There were reports that members of the public tried to blow the whistle on Abedi several years ago.

An unnamed Muslim community worker told the BBC two people who knew the attacker at college had contacted police after he made statements “supporting terrorism” and expressing the view that “being a suicide bomber was OK”.

US officials reportedly claimed the bomber’s family had warned security services that he was "dangerous".

The 23-year-old’s attack at the Ariana Grande concert on Monday night was the deadliest assault in the UK since the July 7 attacks in London in 2005. He detonated a homemade device packed with nuts and bolts, which exploded in the Manchester Arena’s foyer as thousands of young people were leaving.

On Wednesday afternoon, Greater Manchester Police Chief Constable Ian Hopkins said the level of activity in the investigation was “intense” and continuing “at pace”.

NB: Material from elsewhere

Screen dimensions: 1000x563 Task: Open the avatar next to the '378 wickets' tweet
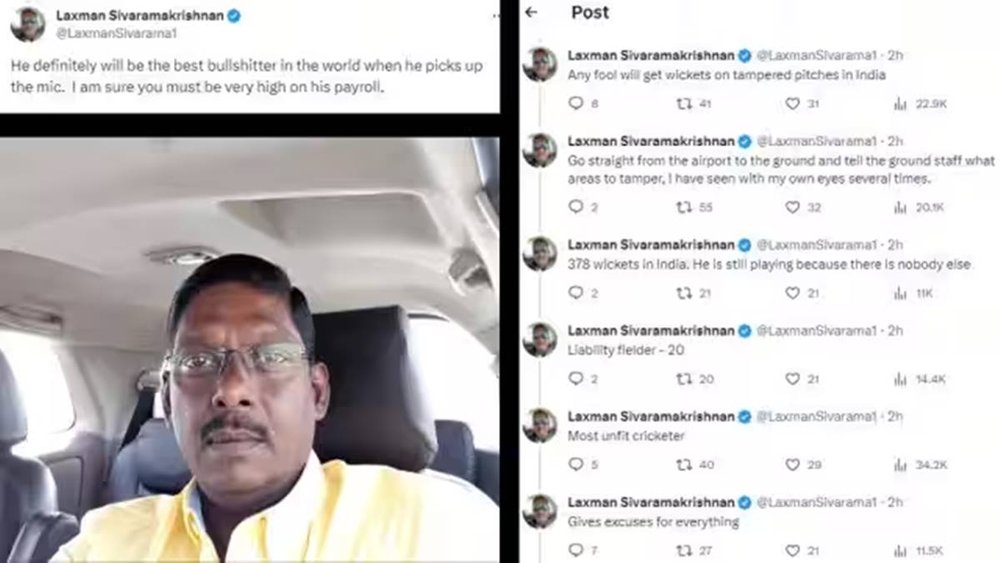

Asked if officers were looking for the person who made the bomb, he said: “I think it’s very clear that this is a network that we are investigating and as I’ve said, it continues at pace, this extensive investigation is going on and activity is taking place across Greater Manchester as we speak.”

Information leaked to the New York Times by US security agencies showed that most of those killed were around the bomber, whose upper torso was “heaved outside the lethal ring toward the Manchester Arena entrance.”

The paper says this is an indicator of a “powerful, high-velocity charge, and of a bomb in which its shrapnel was carefully and evenly packed”, It goes on to say authorities found a Yuasa 12-volt, 2.1 amp lead acid battery at the scene, which will have been used as the detonator. Normally for used powering emergency lighting, this £20 battery is said to be significantly more powerful than batteries often seen in backpack bombs or suicide vests.

The apparent detonator, which British law enforcement officials said was carried in the bomber’s left hand, is also unusual for a manual detonator in a suicide device, in that it appears to have contained a small circuit board soldered inside one end.

The former University of Salford student was born in Manchester to Libyan parents, and travelled to the Middle East frequently. He was involved in gangs and, according to friends, became increasingly religious.

A former classmate of Abedi’s told the BBC that he was a “very jokey lad” but also “very short-tempered” and would get angry at “the littlest thing”.

The man, who did not want to be identified, said Abedi was “away at random times throughout the year”.

He did not know if Abedi was abroad or playing truant because he hung around “the wrong crowd and was very, very gullible”.

The man said that, before leaving the school in 2011, Abedi became “more and more religious” and this might explain why he cut ties with former classmates.

France’s interior minister claimed that the bomber was also believed to have travelled to Syria and claimed he had “proven” links with Islamic State; Gerard Collomb told French television that both British and French intelligence services had information that the attacker had been in Syria.

He added: “We only know what the British investigators have told us. He was a British national of Libyan origin, he grew up in Great Britain.

“All of a sudden he travelled to Libya and then most likely to Syria, became radicalised and decided to commit this attack.”

Though Daesh claimed responsibility for Monday night’s operation, there are few indications the extremist group knew of Abedi or knew that the attack was going ahead.

Prime Minister Theresa May will chair a meeting of the government’s Cobra emergency committee in Whitehall this morning, said Downing Street. The meeting, bringing together senior ministers, officials, police and security agencies, will be the fourth Cobra gathering to deal with the Manchester bombing.